(Source data)
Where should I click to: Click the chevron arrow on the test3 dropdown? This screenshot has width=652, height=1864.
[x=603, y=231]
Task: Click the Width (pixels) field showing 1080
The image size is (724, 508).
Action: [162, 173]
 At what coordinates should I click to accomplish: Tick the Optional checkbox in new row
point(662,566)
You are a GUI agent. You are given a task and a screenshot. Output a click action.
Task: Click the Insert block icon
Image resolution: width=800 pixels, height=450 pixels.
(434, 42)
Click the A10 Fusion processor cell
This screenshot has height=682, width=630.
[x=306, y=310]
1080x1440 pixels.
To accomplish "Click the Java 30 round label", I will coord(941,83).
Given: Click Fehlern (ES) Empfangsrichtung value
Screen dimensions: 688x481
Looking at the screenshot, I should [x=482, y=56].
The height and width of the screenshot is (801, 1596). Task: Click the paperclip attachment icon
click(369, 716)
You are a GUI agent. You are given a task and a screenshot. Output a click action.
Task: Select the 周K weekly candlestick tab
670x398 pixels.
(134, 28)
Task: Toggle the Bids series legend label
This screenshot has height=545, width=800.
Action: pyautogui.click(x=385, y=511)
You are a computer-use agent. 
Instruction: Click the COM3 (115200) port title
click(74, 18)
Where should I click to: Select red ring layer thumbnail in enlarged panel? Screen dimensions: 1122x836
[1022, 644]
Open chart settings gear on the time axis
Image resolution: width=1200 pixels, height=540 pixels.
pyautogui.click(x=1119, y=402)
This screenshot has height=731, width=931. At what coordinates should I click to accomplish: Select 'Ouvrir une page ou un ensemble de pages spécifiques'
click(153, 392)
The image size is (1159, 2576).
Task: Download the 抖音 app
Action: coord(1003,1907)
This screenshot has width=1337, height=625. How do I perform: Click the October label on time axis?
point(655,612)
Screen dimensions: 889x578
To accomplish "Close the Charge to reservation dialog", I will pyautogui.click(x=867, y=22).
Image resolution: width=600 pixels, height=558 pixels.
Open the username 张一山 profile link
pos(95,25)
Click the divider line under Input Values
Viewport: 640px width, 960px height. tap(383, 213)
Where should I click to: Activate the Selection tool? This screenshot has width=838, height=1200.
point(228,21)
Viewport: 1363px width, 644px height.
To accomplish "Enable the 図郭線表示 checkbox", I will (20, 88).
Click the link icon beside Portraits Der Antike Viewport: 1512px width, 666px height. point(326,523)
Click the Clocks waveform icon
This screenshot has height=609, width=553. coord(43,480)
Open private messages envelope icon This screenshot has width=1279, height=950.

WHAT IS NEEDED:
Set out every record in full, exactly as given.

RESPONSE TO THIS TASK:
Where should I click to: Click the chevron arrow on the test3 dropdown? This screenshot has width=652, height=1864.
[x=603, y=231]
Task: Click the Width (pixels) field showing 1080
The image size is (724, 508).
Action: [162, 173]
 At what coordinates should I click to accomplish: Tick the Optional checkbox in new row
point(662,566)
You are a GUI agent. You are given a task and a screenshot. Output a click action.
Task: Click the Insert block icon
Image resolution: width=800 pixels, height=450 pixels.
(434, 42)
Click the A10 Fusion processor cell
This screenshot has height=682, width=630.
[x=306, y=310]
1080x1440 pixels.
To accomplish "Click the Java 30 round label", I will coord(941,83).
Given: Click Fehlern (ES) Empfangsrichtung value
Screen dimensions: 688x481
Looking at the screenshot, I should [x=482, y=56].
The height and width of the screenshot is (801, 1596). Task: Click the paperclip attachment icon
click(369, 716)
You are a GUI agent. You are given a task and a screenshot. Output a click action.
Task: Select the 周K weekly candlestick tab
670x398 pixels.
(134, 28)
Task: Toggle the Bids series legend label
This screenshot has height=545, width=800.
Action: pyautogui.click(x=385, y=511)
You are a computer-use agent. 
Instruction: Click the COM3 (115200) port title
click(74, 18)
Where should I click to: Select red ring layer thumbnail in enlarged panel? Screen dimensions: 1122x836
[1022, 644]
Open chart settings gear on the time axis
Image resolution: width=1200 pixels, height=540 pixels.
pyautogui.click(x=1119, y=402)
This screenshot has height=731, width=931. At what coordinates should I click to accomplish: Select 'Ouvrir une page ou un ensemble de pages spécifiques'
click(153, 392)
The image size is (1159, 2576).
Task: Download the 抖音 app
Action: coord(1003,1907)
This screenshot has width=1337, height=625. How do I perform: Click the October label on time axis?
point(655,612)
Screen dimensions: 889x578
To accomplish "Close the Charge to reservation dialog", I will pyautogui.click(x=867, y=22).
Image resolution: width=600 pixels, height=558 pixels.
Open the username 张一山 profile link
pos(95,25)
Click the divider line under Input Values
Viewport: 640px width, 960px height. tap(383, 213)
Where should I click to: Activate the Selection tool? This screenshot has width=838, height=1200.
point(228,21)
Viewport: 1363px width, 644px height.
To accomplish "Enable the 図郭線表示 checkbox", I will (20, 88).
Click the link icon beside Portraits Der Antike Viewport: 1512px width, 666px height. point(326,523)
Click the Clocks waveform icon
This screenshot has height=609, width=553. coord(43,480)
Open private messages envelope icon This screenshot has width=1279, height=950.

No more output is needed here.